Profit from China’s Ad Bonanza

05/11/2011 2:19 pm EST


Robert Hsu

Editor, China Strategy and Asia Edge

Chinese advertising leader Focus Media is up to new tricks in its hunt for fresh eyeballs even as sales and profits boom, writes Robert Hsu, editor of China Strategy.

In just about any Shanghai high-end office building, visitors and employees will see screens just a little above eye level in all the elevators, showing ads of major brands. And most of these flat screens belong to Focus Media (FMCN), the largest outdoor media company in China.

Founded in 2003, Focus Media is China's leading multi-platform digital media company, with a network made up of 36,000 flat-panel displays in 52 Chinese cities. Focus Media runs advertising from more than 900 brands, including most of the major domestic and international brands that advertise in China.

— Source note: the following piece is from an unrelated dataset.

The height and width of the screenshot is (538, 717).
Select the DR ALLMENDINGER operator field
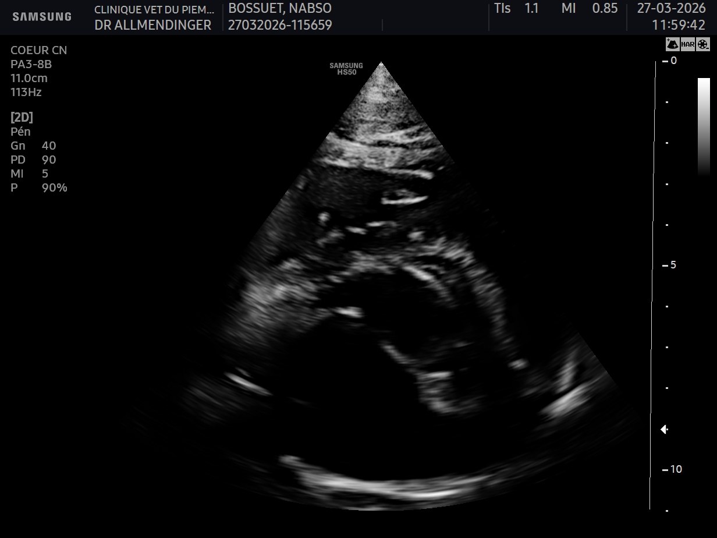pos(153,25)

And the company has been a strong performer as of late, for four main reasons:

  • Strong consumer spending trends in China
  • Bigger advertising budgets, given fast-growing ad rates
  • Entry into the transportation advertising market by way of cooperation with VisionChina Media (VISN)
  • Network optimization, which should benefit both billing rates and utilization rates

On the back of this support, the company reported strong fourth-quarter revenues of $159.7 million, up 16.3% from the previous quarter and 10.6% year-over-year—and sharply higher than analyst consensus of $142 million.

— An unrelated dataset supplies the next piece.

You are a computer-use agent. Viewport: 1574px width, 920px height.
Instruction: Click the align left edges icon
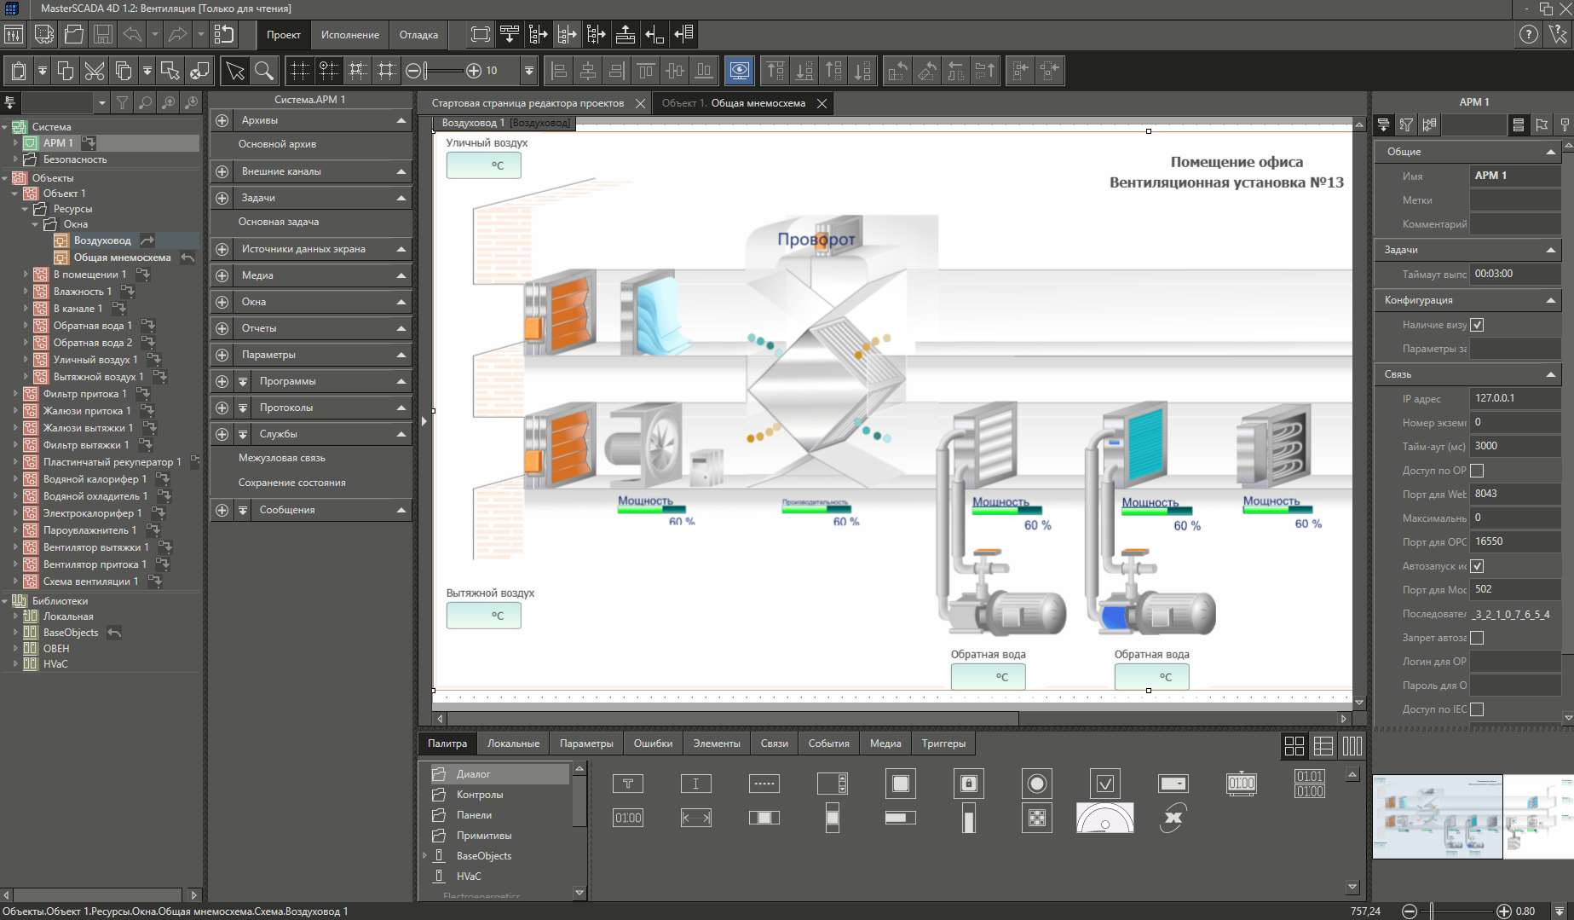click(559, 71)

Non-GAAP earnings of 38 cents per share were also ahead of the Street forecast for 37 cents per share. Gross margins climbed to 59.2% in the fourth quarter, from 49.5% in the previous year, while fourth-quarter operating and net margins came in at 38.2% and 36.6%, up big from 22.8% and 20.8% in 2009.

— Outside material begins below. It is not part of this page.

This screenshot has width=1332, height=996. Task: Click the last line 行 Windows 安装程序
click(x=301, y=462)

I was impressed not just with the numbers, but also by the company's new moves and CEO Jason Jiang's discussion on the earnings conference call regarding Focus Media's new growth strategy. For one, the company plans to upgrade its LCD network to incorporate interactive features.

In fact, the big reason behind my not recommending FMCN earlier was because I worried that fewer and fewer Chinese were actually watching its advertisements in traditional office-building screens, mostly because of short time spans and the lack of interactive content. I was afraid that eventually this would discourage advertisers to put ads on the network.

Management recently hinted that new interactive features will be installed in its ad displays to enhance the experience and increase the number of eyes drawn to the screens.

Few details were given, but the company did tell us that it will combine the most advanced location-based services with advertisements, allowing viewers to use their mobile phones to respond to the ads. The new initiative could make ads more constructive, and it also reduces the risk facing the company's network.

Although it may suggest significant capital expenditure in 2012 (the second half of 2011 is just a trial period, so no material spending is expected), I am very positive on this move, and believe this small change will help Focus Media add new customers and charge higher ad rates.

Another plus is the strong recent spending on outdoor advertising by ecommerce companies. So far, four Groupon-like companies have been buying advertisement slots on the FMCN network.

In addition, Focus Media recently acquired a 15% stake in VisionChina Media, the leading media company in the transportation advertising field, and has agreed to buy top Chinese online advertising firm Allyes Information Technology.

These acquisitions gave Focus Media new channels to target China's high-end urban consumers in areas where Focus Media didn't already have a presence.

I am bullish on the company’s growth outlook, and particularly interested in the new initiatives. Given new features, emerging new customers, and several new advertising fields, Focus Media remains in the early stages of growth.

Currently, this stock is trading at 23 times earnings, below its historical high, and I believe that it still has tremendous value.